There was a man who lived in my street,
at the farthest corner of Bethlehem Rd.
He had a son once, but now carries a load
of regret on his back,
testament to the past he keeps looking at.
His son went away to some far away land,
said, "I want to get away as far as I can,
for this city in not enough distance,
and this country is to small,
I have to get far from my horrid old man."
The details are hazy,
but tinged with regret,
and the memories though blurred
are hard to forget,
because the man that lived on Bethlehem Rd. had lived there for years,
by himself, all alone.
I visit him every Christmas.
On that morning we have tea
and read "A Christmas Carol".
And when we are done he weeps,
tells me he wishes I was his son.
Every year it gets harder not to cry with him, because every year I understand more and more that the man had a life that people would abhor,
his hands bear the scars of some kind of abuse, they are far to gentle and too out of use,
like he is deliberate in being withdrawn
almost coy
For he used take his anger out on his boy.
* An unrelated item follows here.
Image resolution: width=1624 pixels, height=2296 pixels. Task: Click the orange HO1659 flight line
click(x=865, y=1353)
He does not own that life anymore, something happened maybe he found the Lord,
or found a way to use his hands for good.
It makes me sad,
because it almost doesn't matter
that he's changed,
for someone he will always be that same man that took his anger much too far.
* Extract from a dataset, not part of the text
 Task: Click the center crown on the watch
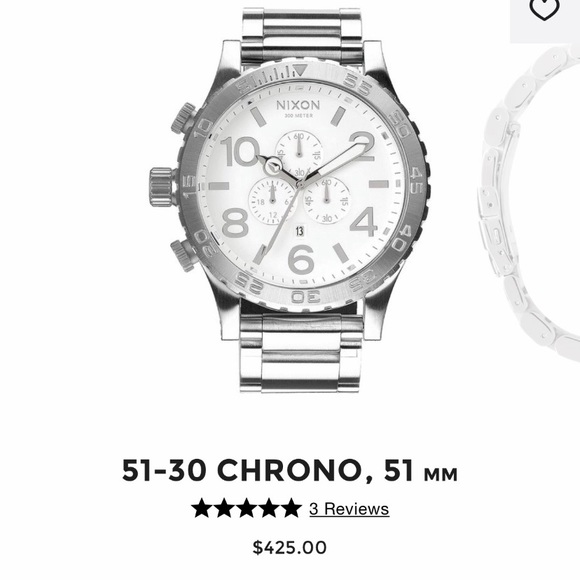162,186
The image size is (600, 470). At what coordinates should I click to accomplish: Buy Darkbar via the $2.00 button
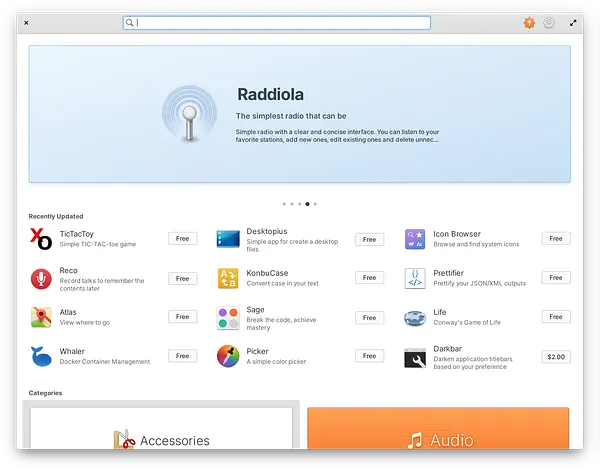pos(556,357)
He may never have got put behind bars,
but his home is prison enough.
He has never let his sentence end,
never gotten out of it,
never thought that leaving was possible. Because if the world wasn't going to punish him for a crime he did, he would.
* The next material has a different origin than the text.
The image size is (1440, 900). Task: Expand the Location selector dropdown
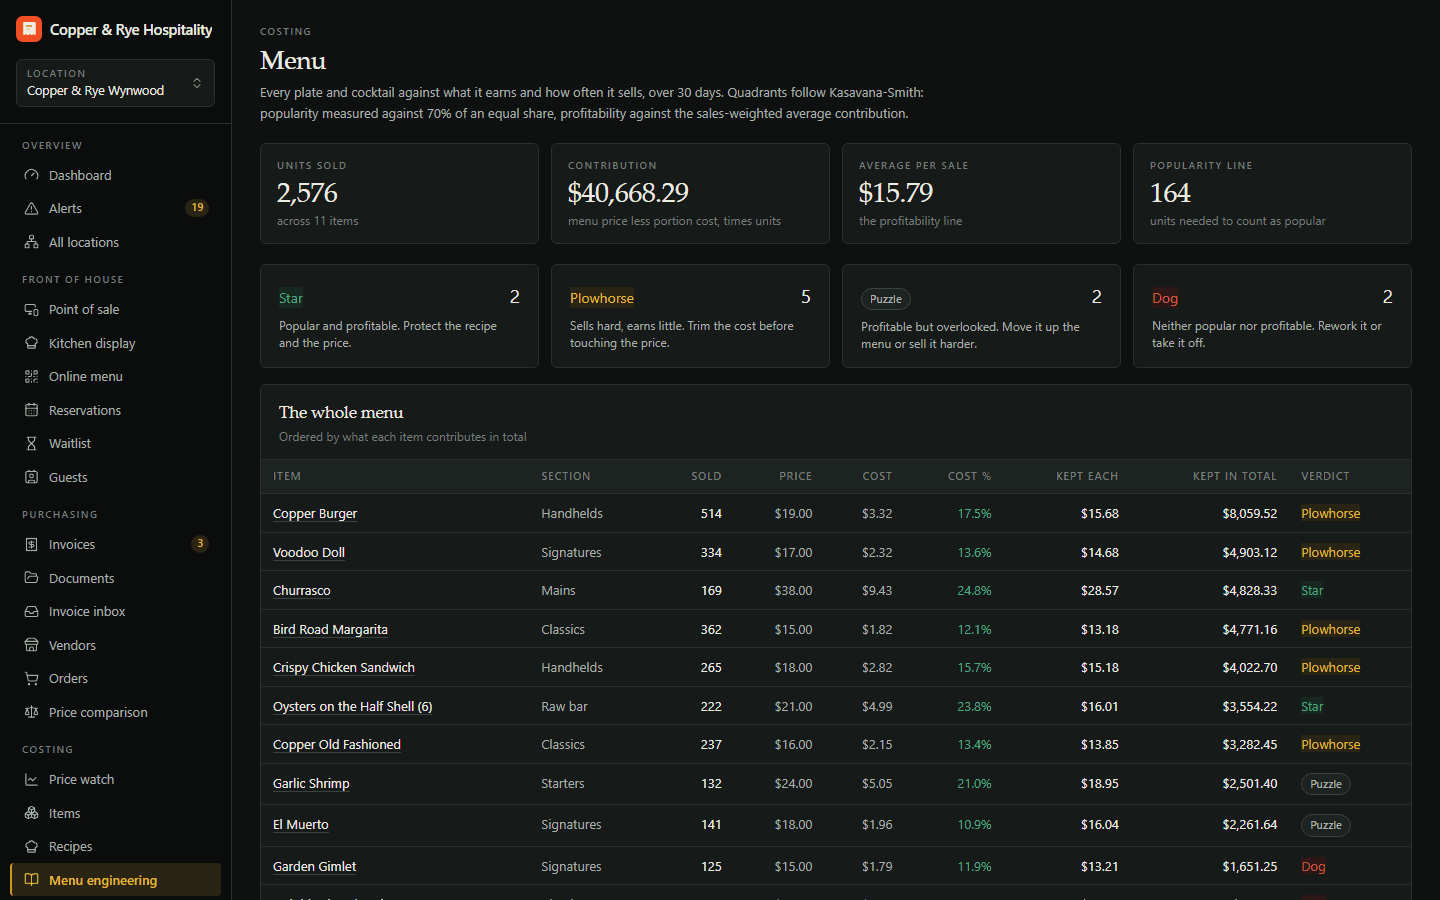(115, 83)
Take all the punishment he could,
because nothing could make up for the fact that his son was never coming back to him.
And so Christmas would pass, sad.
The man on Bethlehem Rd. died a year after that last Christmas.
At the funeral the town talked about how he was a good man given a rough fate.
His son was there, unexpectedly.
Said he was glad to see his old man do better, said he was sad he never got to meet the man they talked about.
Everyone said it was sad that they never saw each other in time,
but I had my doubts as the sky
opened up with tears.
The old man cried that day from heaven after seeing his son one last time
after all these years.
SK
A/N: this is a REALLY long one, so congrats if you made it to the end. To be honest, it's not good at all but I wrote it so I could have the idea.